---------- Extract

The University of Amsterdam XML Web Collection is a collection of publicly available XML documents. It was collected for research purposes on the XML Web.

Please send an e-mail to sgrijzen [at] science.uva.nl regarding any questions.

This page contains the following sections:

  1. Downloads
  2. Collection Process and General Statistics
  3. XML Metadata Database
  4. Referenced Schemas Collection
  5. Example Queries
  6. SPSS Data Files
  7. Changelog
  8. References

Downloads

The XML Web XML Collection consists of the following downloads:

  1. UvA XML Web XML Collection v1.0 (warning: 4.1 GB)
  2. UvA XML Web XML Metadata Database v1.1 (warning: 155 MB)
  3. UvA XML Web XML Referenced Schemas Collection v1.0 (17 MB)

In addition, collections of XML schema languages have been collected independently:

Used in a study on the Inter-translatability of XML schema languages, the above Referenced Schemas Collection and independent schema collections have been combined into one collection. A description and download are available at:

Additionally, a slightly customized version of libxml2 is available at a separate page:

Furthermore, there are several SPSS data files available:


Collection Process and General Statistics

The files were collected using four steps:

  1. Crawling a list of URLs of XML documents from Yahoo and Google,
  2. Downloading the content of each URL,
  3. Organizing the collection,
  4. Determining duplicates.

An extensive description of the collection process, including the queries that were used, are available in [1]. Finally, the general statistics of the collections are the following:

Filetype Unique URLs in List Files in Collection Loss Percentage Last File Downloaded
XML 188,332 180,640 4.08% 2010-07-17
XSD 8,416 8,100 3.75% 30-07-2010
DTD 8,765 8,229 6.12% 31-07-2010
RNG 8,751 8,447 3.47% 30-07-2010
RNC 816 753 7.72% 30-07-2010

Unique URLs in list is the number of unique URLs to files of the extension that was collected from Google and Yahoo.
Files in Collection is the actual number of files that could be downloaded.
Loss Percentage is the percentage of URLs that could not be downloaded succesfully.

--------------------
---------- Data listing

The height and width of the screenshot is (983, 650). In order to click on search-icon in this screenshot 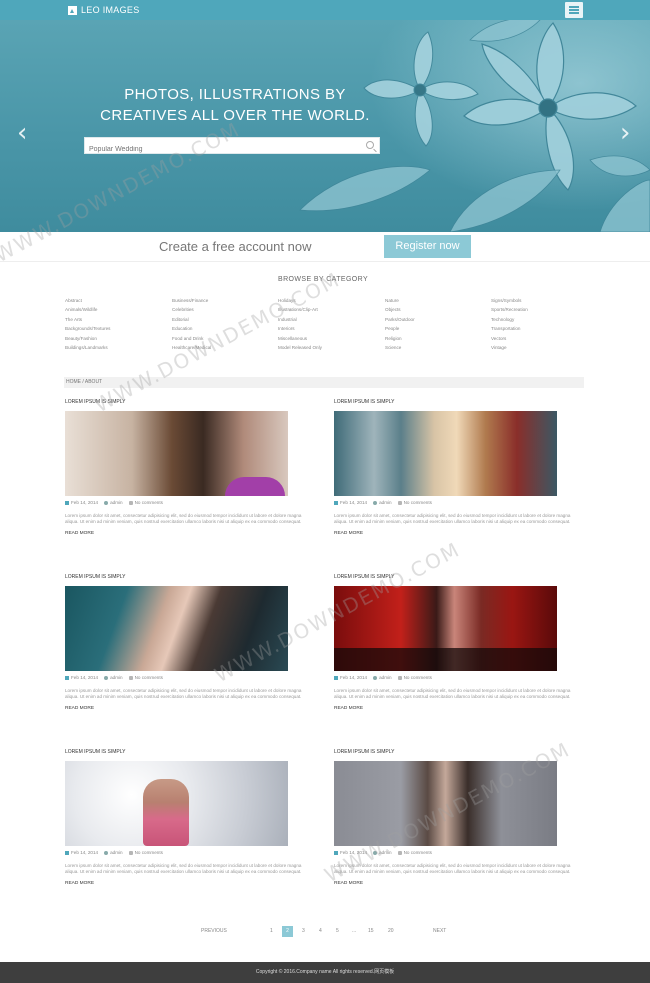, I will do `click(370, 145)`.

--------------------
---------- Data listing

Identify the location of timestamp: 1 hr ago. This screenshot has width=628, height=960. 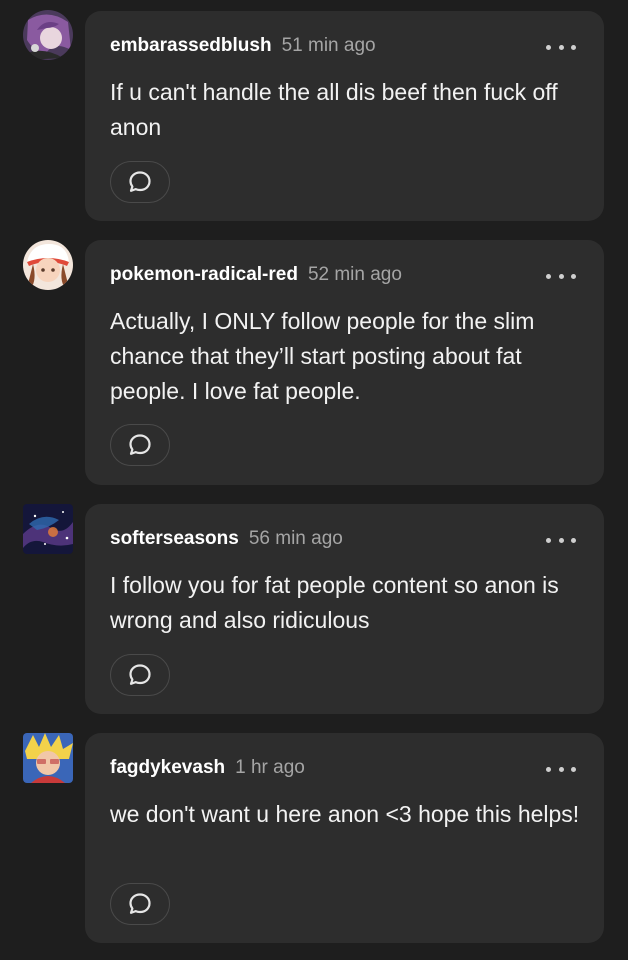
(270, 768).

--------------------

• Prompt
Reproduce the part of the XML collection page above that begins at the words "1. Downloads" and stops after "(warning: 4.1 GB)".

• The answer
1. Downloads
  2. Collection Process and General Statistics
  3. XML Metadata Database
  4. Referenced Schemas Collection
  5. Example Queries
  6. SPSS Data Files
  7. Changelog
  8. References

Downloads

The XML Web XML Collection consists of the following downloads:

  1. UvA XML Web XML Collection v1.0 (warning: 4.1 GB)